Maria Tesesa Meli censisce sul “Corriere della sera” diciassette correnti all’interno del partito Democratico. Sono troppe, ma non sono tutte. Sono una patologia, ma non la più grave.
Delle diciassette correnti censite, con capicorrente e seguaci, dieci sono ex Popolari. Anzi undici contando Rosy Bindi, che Meli non considera. Sono capicorrente cioè senza voti. I voti del Pd sono all’ottanta per cento, forse al novanta, ex Diessini.
Gli ex Popolari proliferano schermandosi dietro la necessità di recuperare il voto di centro. Ma il voto di centro può confluire dappertutto eccetto che nei Popolari. Basta scremarlo: i casiniani e gli ex mastelliani, e le varie tipologie di ex Dc all’interno del partito di Berlusconi. Solo tra questi i Popolari possono recuperare qualcosa, ma del tipo Pisanu, uno che rappresenta solo se stesso e cerca posto, non uno Scaiola o uno Schifani. La proliferazione di capi e capetti tra i Popolari è una riproposizione, all’occhio di tutti, del correntismo della Dc, che anche nelle sue incarnazioni migliori (Moro-Fanfani, Andreotti-Fanfani, Andreotti-Moro, Andreotti-De Mita) fu solo dannoso.

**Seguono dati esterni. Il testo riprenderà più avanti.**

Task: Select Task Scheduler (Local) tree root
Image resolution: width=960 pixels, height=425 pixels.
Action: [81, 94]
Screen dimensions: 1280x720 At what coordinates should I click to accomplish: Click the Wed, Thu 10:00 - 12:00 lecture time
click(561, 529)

Nell’area ex Pci, a fronte dell’indebolimento dei vecchi capicorrente, D’Alema, Veltroni e Fassino, resta forte l’opzione esterna. Che il partito naturalmente non ha concesso, ma che ogni ex Pci si sente intitolato a prendersi. Vendola è il primo e il più insistente, ma non è il solo. Presidenti di regione, come Rossi, o ex primattori come Chiamparino (il partito del Nord), si ritengono ancora in corsa - Rossi e Chiamparino sono certamente del Pd, ma sono considerati e si considerano esterni.

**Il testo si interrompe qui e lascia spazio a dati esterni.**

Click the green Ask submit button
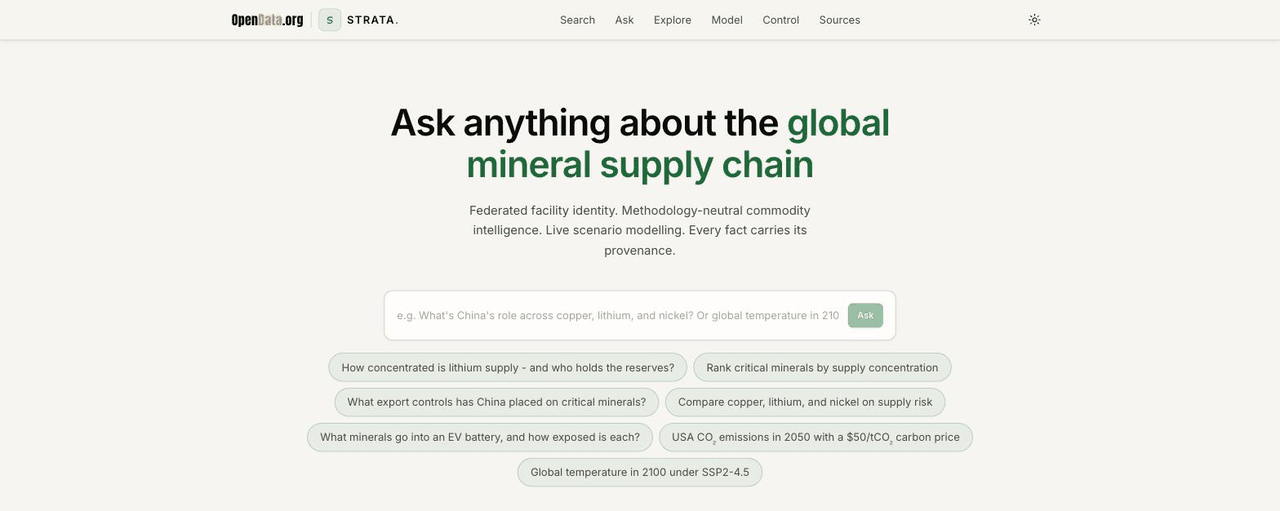The image size is (1280, 511). click(x=865, y=315)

La frammentazione non è il problema maggiore. Che resta invece la vocazione del Pd. Un’idea o una parvenza d’idea, di programma, di obiettivo. Buttare giù Berlusconi è l’unico. Ma è anche il punto di forza di Berlusconi stesso, che altrimenti, come si vede dalle cronache, sarebbe personaggio debolissimo: dopo di me che cosa?